An era of being normal


The era of MSN-ing will finally come an end soon. In fact, it has already started to retire with the emergence of smartphone apps like Whatsapp and Wechat which make people stand, sit and move with their heads down. Heads will only go up when these people want to take photos of food, themselves, their pets and anything else that can make it to STOMP.

Windows Live Messenger, which is the messaging service's actual name that nobody really uses in casual talk, was slated to become history today, March 15. But the date has been pushed back a few weeks to April 8. Probably for some who still cannot come to terms with the impending cessation of their beloved tool for gossiping.

Gone are the days where you irritate the hell out of a friend with continuous nudges only to see him offline for the next day because he decided to block you. And gone are the days when you rather not email colleagues to communicate so that more spice can be added. And and and gone are the days when you were an expert in high-speed multi-tasking, be it in school or at the workplace.

Microsoft announced in January that existing MSN acconuts will be migrated to Skype. The long-time rival and loggerhead of Apple Inc. gobbled up Skype in 2011 for $8.5 billion. This means that MSN and Skype accounts will be merged together. It's like having an Adobe Flash player with an operating system, something which iPhones don't.

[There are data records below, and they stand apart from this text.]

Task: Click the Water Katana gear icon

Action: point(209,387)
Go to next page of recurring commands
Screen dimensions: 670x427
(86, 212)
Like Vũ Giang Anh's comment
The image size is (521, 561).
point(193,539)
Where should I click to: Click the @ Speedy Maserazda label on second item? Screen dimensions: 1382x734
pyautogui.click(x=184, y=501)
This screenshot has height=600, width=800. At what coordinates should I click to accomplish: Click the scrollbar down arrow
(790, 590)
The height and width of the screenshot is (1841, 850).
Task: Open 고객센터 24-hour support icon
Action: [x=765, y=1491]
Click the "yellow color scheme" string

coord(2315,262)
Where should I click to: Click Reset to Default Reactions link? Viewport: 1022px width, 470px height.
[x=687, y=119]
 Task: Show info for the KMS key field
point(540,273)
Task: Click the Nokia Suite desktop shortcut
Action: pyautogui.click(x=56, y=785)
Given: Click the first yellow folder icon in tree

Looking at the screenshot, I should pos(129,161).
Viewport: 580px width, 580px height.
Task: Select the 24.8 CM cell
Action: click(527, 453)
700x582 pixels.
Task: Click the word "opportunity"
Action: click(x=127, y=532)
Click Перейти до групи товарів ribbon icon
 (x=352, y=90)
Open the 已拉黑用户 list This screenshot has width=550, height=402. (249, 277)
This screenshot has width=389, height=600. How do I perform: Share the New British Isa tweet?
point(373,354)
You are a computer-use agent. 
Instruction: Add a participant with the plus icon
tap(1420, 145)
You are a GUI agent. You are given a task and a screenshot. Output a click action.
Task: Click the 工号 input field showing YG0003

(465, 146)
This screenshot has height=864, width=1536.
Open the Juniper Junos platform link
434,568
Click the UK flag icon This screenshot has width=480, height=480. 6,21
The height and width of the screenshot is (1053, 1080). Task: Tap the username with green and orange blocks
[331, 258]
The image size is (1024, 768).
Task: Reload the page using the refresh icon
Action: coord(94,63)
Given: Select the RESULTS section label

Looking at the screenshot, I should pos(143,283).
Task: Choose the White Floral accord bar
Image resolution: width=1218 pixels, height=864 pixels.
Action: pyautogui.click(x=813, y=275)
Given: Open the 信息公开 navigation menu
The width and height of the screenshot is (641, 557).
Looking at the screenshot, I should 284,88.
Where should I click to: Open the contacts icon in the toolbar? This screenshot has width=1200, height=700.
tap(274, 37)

Nowadays, people prefer to switch between two different screens (one big one small) instead of focusing on one because the smartphone addiction has gotten the better of them. For me, I personally think that it is more convenient to do work on your computer and MSN simultaneously than moving your head and hands towards your mobile device every ten seconds.

MSN has certainly gave us many memories. Whether it is good ones, not so good ones or just stupid nudges, they have become part and parcel of our interaction with technology. That interaction might not necessarily be a positive one but it definitely made life easier and looked perfectly normal to do it every day.

The same cannot be said for using smartphones.

Here's a quote by Gertrude Stein all my readers out there (who are most likely reading this on a device which you hold in your hand(s) to think about. "Everybody gets so much information all day long that they lose their common sense."